I recently came across some funny stories on Twitter, and one of them made me laugh so hard that I dislocated two ribs (the joys of Ehlers Danlos!). Later, wandering aimlessly around the corridors of the local hospital, in my usual mask-induced daze (OK then, just my usual daze), it struck me that the ambient music was identical to a playlist I had on my ‘phone. When, in passing, I mentioned this coincidence to the doctor’s secretary, she said, very kindly, and in the hushed tones usually reserved for maniacs and idiots, that actually the music seemed to be coming from my handbag. I had inadvertently transformed my handbag into a little leather ghetto blaster!
Catty critiques
Luc is using our fussy cat as a means to critique the food I prepare. He keeps saying things like ‘the cat didn’t finish the beef bourguignon because he found it a bit fatty’, or ‘Minou preferred the Coq au Vin you made last time’. The cat had better learn to stop bellyaching, or his homemade food is going to end up in the dogs’ bowls…
Galette des Rois (or King Cake) has been a tradition in France since the 14th century. It is served on 6th January to celebrate Epiphany, although they are generally available throughout January. The ‘king’ is represented by a ‘fève’, or charm, hidden within the cake. The person to come across the ‘fève’ in their slice of cake, becomes ‘king’ and has the dubious honour of wearing a paper crown for the day.
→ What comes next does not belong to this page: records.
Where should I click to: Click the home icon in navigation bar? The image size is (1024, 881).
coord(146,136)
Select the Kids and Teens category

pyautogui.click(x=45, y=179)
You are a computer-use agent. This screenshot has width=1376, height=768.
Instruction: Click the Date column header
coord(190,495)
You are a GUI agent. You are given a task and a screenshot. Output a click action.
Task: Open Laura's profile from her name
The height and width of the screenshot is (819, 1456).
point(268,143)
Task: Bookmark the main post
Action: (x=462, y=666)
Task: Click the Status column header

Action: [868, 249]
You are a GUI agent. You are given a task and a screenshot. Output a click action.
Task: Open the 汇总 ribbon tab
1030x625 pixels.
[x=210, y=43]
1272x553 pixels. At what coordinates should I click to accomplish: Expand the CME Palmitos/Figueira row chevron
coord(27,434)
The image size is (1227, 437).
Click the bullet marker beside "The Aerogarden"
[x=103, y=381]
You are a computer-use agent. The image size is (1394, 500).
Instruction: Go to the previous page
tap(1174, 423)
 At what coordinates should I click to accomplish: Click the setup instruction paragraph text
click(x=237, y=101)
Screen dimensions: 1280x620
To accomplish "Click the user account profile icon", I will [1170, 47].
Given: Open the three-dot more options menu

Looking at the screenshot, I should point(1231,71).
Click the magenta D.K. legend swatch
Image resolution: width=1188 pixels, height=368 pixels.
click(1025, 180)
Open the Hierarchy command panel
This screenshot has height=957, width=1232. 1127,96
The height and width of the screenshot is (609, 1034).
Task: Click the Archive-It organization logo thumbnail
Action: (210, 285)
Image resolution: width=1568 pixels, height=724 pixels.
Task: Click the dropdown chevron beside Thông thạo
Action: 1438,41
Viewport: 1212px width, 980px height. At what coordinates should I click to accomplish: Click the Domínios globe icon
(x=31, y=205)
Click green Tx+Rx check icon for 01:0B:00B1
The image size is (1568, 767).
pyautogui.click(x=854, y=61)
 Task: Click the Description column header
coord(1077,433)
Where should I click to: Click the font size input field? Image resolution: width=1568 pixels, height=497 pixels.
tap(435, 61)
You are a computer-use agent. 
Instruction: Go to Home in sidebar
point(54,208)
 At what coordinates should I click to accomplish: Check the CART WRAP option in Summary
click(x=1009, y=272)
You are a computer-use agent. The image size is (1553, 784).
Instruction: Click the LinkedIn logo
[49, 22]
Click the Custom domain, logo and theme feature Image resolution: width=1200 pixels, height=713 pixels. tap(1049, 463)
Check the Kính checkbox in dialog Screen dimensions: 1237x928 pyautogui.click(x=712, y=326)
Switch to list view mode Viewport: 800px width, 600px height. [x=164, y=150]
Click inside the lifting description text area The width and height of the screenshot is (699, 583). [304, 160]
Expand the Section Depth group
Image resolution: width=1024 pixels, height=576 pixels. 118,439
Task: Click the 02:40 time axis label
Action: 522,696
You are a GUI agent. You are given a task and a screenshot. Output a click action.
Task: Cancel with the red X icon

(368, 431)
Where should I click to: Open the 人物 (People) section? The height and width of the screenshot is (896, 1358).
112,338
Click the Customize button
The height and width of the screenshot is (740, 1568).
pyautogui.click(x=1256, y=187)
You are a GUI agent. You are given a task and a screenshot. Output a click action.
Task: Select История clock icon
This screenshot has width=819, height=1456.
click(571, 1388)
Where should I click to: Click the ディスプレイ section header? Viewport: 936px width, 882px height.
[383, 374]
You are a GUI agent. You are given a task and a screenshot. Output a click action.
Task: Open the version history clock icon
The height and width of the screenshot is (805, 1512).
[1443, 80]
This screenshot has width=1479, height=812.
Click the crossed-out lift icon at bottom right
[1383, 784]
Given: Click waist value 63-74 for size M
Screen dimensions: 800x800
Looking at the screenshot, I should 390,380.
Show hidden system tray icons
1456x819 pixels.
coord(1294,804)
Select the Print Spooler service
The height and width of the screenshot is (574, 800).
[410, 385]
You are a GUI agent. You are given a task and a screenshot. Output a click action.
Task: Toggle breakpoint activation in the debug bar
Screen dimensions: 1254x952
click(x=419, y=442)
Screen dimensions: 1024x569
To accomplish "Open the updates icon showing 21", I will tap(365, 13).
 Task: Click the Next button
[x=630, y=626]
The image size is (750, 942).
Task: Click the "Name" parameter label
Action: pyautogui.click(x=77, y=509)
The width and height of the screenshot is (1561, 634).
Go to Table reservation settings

Recipe for king cake (serves 6)
- 400g puff pastry
- 2 tablespoons apricot jam
- 75g butter
- 100g sugar
- 2 eggs, beaten plus 1 egg yolk
- 140g ground almonds
- A pinch of salt
- 2 tablespoons Cognac or Armagnac
Preheat the oven to 200°C. Divide the pastry in half, roll out each piece and cut into roughly 25cm rounds and place one round on a baking sheet. Spread the apricot jam over the pastry (not quite reaching the edges). Beat the softened butter and sugar together until light and fluffy, then add the beaten eggs. Stir in the ground almonds and salt and add the Cognac/Armagnac. Spoon the mixture over the jam and spread evenly. Brush the edges of the pastry with a little water and cover with the second round, pressing at the edges to seal. Make a pattern on the top with a sharp knife, then brush with egg yolk. Bake for 25-30 minutes until golden. May be served warm, but not hot, or cold.